Segment Start: THE DATA

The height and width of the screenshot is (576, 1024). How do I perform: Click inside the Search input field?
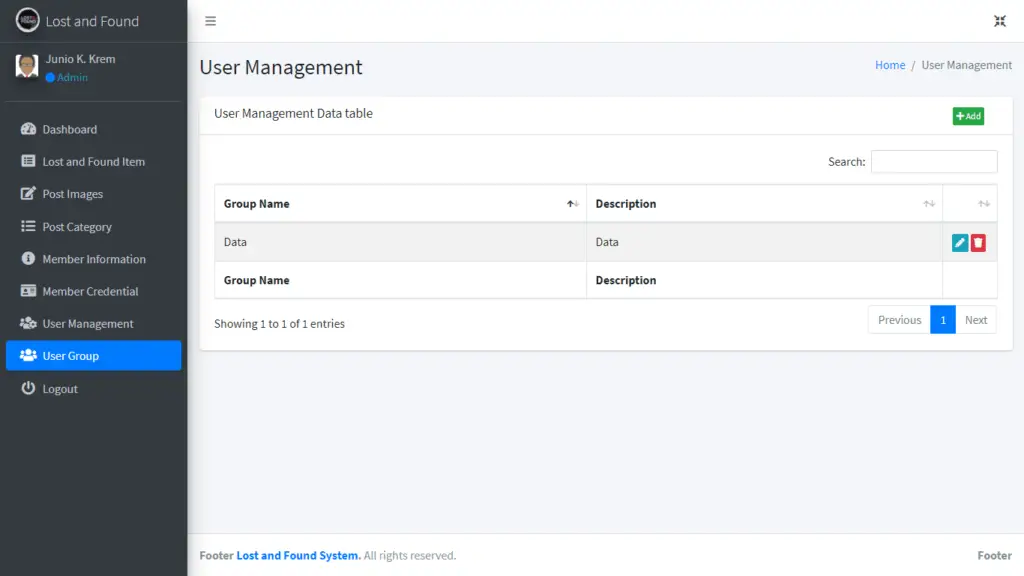click(934, 161)
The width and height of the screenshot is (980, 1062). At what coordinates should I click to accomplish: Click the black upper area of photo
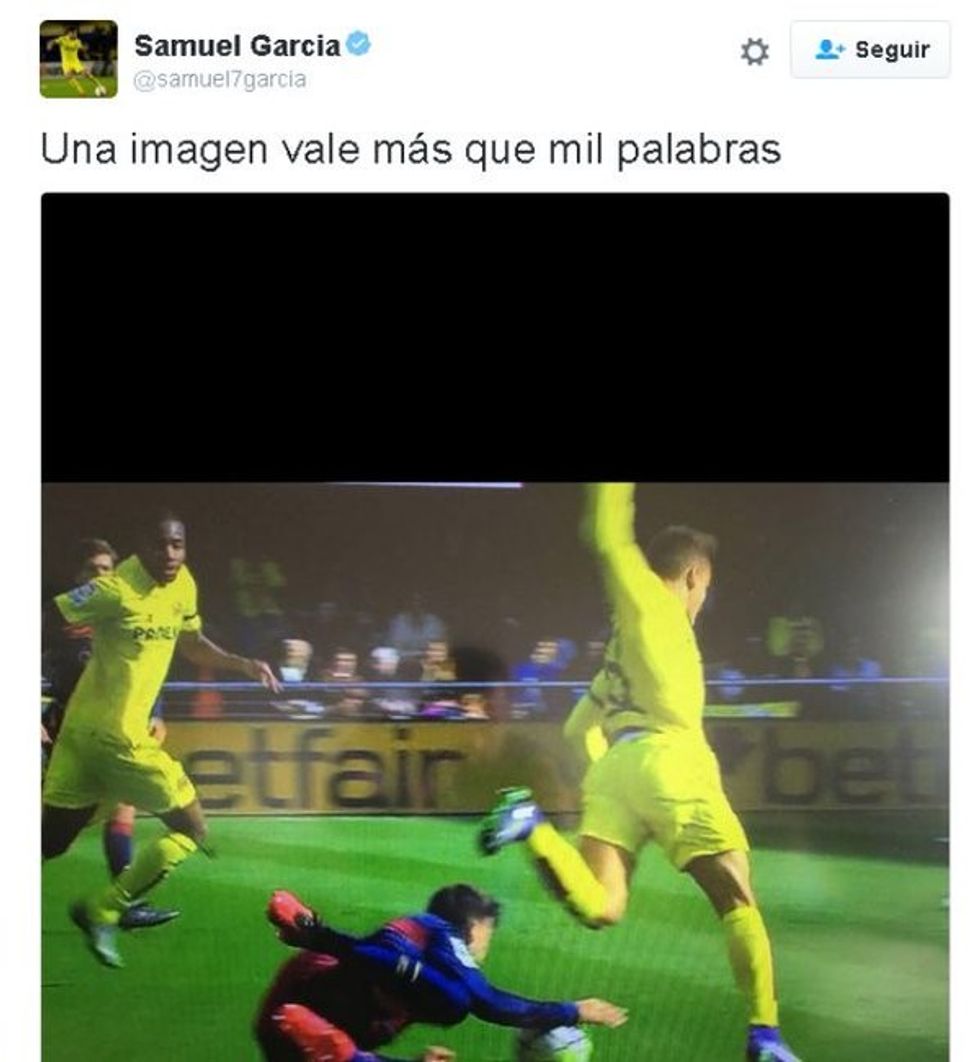click(x=495, y=337)
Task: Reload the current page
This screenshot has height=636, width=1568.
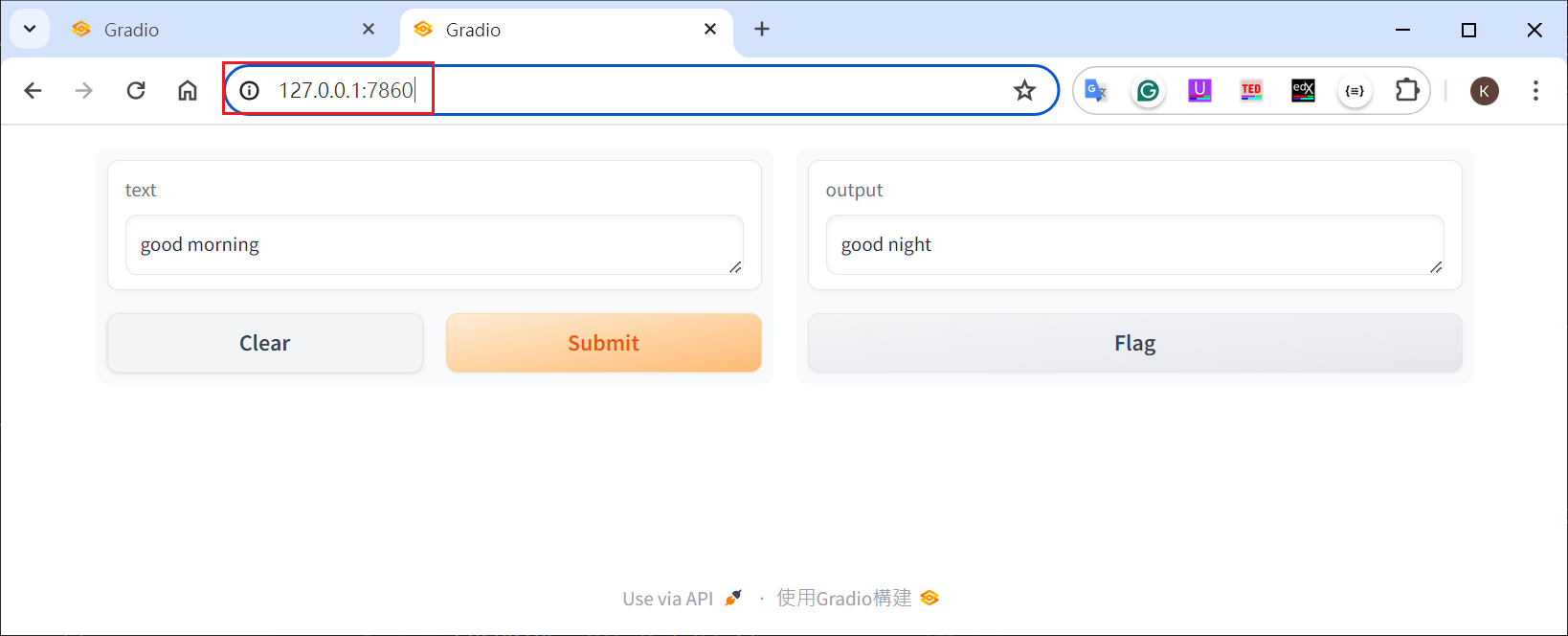Action: [136, 91]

Segment End: THE DATA

(EXERCISE PROMPT) The final stretch of the data, from the line with "The width and" through its last line, is to be retyped exactly; pictures are not part of the copy.

(OUTPUT FOR THIS EXERCISE)
The width and height of the screenshot is (980, 1062). At what coordinates should I click to accomplish: Click the black upper area of photo
click(x=495, y=337)
Task: Reload the current page
This screenshot has height=636, width=1568.
Action: [136, 91]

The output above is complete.